Nation's Top 10 Small Employers Announced
BY Angus Loten
The annual Principal Financial rankings highlight the best small businesses for employee financial security.
Amid a tightening labor market, taking good care of workers pays off, according to a new report from the Principal Financial Group.
In its annual picks of the nation's best small businesses for employee financial security, which were announced on Monday, the Des Moines, Iowa-based financial firm identified fast-growing companies from a range of industries that use innovative benefits packages -- from wellness programs to an auto-pilot retirement savings plan -- to maintain "exceptionally low turnover rates."
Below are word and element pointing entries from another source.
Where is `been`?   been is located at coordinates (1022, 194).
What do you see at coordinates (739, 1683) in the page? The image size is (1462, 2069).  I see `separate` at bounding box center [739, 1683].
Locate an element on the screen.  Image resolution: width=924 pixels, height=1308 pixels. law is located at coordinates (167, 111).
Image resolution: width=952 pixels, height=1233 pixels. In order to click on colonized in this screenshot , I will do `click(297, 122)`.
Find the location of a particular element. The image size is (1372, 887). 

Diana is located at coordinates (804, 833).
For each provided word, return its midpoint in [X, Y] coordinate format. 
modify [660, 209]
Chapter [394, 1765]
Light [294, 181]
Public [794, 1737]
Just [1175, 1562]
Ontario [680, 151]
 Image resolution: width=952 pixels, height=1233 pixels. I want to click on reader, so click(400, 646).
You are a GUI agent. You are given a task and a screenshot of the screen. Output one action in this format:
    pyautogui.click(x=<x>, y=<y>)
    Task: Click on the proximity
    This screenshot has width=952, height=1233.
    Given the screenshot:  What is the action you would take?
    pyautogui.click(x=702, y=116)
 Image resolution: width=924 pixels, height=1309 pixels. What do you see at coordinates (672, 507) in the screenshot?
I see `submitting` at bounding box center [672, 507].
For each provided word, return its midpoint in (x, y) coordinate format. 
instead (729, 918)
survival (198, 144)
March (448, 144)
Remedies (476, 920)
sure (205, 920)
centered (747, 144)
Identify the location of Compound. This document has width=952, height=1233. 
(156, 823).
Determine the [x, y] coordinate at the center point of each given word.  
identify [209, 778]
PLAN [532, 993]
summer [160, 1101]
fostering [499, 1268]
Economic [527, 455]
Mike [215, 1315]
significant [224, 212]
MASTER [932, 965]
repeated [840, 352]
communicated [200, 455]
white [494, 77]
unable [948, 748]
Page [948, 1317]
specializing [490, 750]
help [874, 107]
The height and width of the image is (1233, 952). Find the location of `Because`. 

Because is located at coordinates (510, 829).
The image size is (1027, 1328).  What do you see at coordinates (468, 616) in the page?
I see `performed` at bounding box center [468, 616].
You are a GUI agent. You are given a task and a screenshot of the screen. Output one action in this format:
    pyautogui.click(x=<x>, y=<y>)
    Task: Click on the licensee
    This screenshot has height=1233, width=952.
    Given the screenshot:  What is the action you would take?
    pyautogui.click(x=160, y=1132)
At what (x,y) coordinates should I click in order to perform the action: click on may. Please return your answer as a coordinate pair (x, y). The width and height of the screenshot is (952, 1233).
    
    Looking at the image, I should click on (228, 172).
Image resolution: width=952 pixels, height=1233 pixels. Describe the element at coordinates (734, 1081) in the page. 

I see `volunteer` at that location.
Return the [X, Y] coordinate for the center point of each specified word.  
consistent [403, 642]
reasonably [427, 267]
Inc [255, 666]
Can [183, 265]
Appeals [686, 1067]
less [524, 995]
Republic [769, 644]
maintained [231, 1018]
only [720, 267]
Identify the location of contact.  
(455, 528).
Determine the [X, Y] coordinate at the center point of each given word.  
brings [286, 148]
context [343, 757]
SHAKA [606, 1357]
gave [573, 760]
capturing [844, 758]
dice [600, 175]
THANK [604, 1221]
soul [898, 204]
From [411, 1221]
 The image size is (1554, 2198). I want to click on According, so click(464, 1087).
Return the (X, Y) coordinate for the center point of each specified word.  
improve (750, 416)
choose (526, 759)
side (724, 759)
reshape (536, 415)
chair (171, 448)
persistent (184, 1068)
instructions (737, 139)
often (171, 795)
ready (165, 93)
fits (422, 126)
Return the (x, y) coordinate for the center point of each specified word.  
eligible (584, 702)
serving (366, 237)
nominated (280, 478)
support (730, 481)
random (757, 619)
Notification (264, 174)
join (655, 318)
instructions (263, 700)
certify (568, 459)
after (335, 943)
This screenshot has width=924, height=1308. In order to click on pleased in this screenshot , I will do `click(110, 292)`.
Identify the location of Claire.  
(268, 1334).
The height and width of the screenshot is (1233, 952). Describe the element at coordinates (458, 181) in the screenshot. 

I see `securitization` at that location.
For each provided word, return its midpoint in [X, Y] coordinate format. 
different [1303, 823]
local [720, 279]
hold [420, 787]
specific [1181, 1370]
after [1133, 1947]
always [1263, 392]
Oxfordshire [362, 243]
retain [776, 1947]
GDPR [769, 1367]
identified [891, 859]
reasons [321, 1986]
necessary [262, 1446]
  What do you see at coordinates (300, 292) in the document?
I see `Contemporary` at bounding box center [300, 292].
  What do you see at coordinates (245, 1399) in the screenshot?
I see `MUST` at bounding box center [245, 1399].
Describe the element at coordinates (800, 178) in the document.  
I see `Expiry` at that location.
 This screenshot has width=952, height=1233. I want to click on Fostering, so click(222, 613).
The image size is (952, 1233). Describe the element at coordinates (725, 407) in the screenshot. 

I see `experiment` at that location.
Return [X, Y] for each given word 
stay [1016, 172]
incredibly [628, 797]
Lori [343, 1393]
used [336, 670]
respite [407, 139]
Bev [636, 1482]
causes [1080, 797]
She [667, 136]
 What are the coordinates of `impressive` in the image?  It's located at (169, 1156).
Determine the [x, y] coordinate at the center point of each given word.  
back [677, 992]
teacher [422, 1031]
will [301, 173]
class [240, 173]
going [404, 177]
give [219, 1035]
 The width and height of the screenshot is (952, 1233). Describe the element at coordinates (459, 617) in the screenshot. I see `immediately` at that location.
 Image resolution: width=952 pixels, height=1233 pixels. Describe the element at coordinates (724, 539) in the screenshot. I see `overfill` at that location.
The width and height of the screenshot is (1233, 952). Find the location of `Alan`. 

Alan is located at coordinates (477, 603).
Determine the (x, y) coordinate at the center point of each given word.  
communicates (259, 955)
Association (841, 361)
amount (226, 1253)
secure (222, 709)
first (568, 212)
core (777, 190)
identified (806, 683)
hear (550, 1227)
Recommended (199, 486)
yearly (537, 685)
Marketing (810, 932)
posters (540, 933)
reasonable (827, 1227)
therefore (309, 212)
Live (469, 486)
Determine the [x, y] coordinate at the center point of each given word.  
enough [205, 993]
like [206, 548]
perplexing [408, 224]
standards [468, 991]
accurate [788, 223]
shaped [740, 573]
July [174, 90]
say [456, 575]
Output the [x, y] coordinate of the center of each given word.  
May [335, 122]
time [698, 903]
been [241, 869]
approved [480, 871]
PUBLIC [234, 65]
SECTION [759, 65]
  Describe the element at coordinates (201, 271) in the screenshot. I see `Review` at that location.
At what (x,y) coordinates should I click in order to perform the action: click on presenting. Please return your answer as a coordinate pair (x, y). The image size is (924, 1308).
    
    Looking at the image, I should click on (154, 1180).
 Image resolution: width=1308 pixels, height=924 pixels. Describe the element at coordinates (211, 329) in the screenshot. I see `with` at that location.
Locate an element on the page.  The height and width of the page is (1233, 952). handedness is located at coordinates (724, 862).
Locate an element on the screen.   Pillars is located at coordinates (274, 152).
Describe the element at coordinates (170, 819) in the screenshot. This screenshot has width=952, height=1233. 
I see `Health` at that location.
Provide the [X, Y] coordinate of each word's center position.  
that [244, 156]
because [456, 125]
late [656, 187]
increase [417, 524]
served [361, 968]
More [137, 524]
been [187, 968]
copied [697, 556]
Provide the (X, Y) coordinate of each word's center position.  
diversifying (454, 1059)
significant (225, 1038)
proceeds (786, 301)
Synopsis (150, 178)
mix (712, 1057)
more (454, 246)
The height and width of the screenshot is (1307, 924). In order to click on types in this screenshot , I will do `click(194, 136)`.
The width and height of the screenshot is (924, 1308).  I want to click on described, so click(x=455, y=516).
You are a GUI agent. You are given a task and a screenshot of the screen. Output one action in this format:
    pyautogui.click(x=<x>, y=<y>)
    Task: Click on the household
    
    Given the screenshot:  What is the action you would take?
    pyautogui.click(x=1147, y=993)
This year's 10 winners, which had between five and 1,000 employees, included a Cedar Rapids, Iowa, utilities company, a Miramar, Fla., credit union, and a Saline, Mich., bookmaker, and other companies in a range of industries -- from manufacturing and marketing, to agriculture and financial services.
"They've found ways to reach a balance between the cost of benefits and providing good employee security," Renee Schaaf, Principal Financial Group's vice president, said in a statement. As such, Schaaf said, they're able to leverage good benefits to "help drive their business success, because it allows them to attract and retain the best talent out there."
Whenever possible, workers make job choices based on an employer's benefits offer, said Dallas Salisbury, head of the Employee Benefit Research Institute, and a member of this year's judging panel. Employers need to understand the "tremendous value in providing great employee benefits programs."
Of the top 10 companies, eight offered automatic investment options -- allowing workers to identify their year of retirement and adjust their assets accordingly, the firm said. Two others offered automatic deferral increases, where the percentage deferred for retirement savings rises year by year, while at least one provided automatic enrolment in 401(k) plans.
Nearly all made target date or lifetime investment options, among other "do-it-for-me" incentives in their 401(k) plans, the firm said.
In addition, half also offered defined benefit plans or enhanced defined contribution retirement plans, which boost employees' defined benefit options with an income or variable annuity, the firm said.
Yet, beyond providing extra benefits, the companies also found ways of making them more meaningful to their employees, said Dan McCarthy, another member of this year's judging panel. "Whether it was immunizations of wellness benefits, financial planning or automatic enrollment," McCarthy said. "They are enabling employees to make better use of those benefits."
To do that, nearly every company also provided one-on-one benefit guidance or financial planning training at the workplace, the firm said.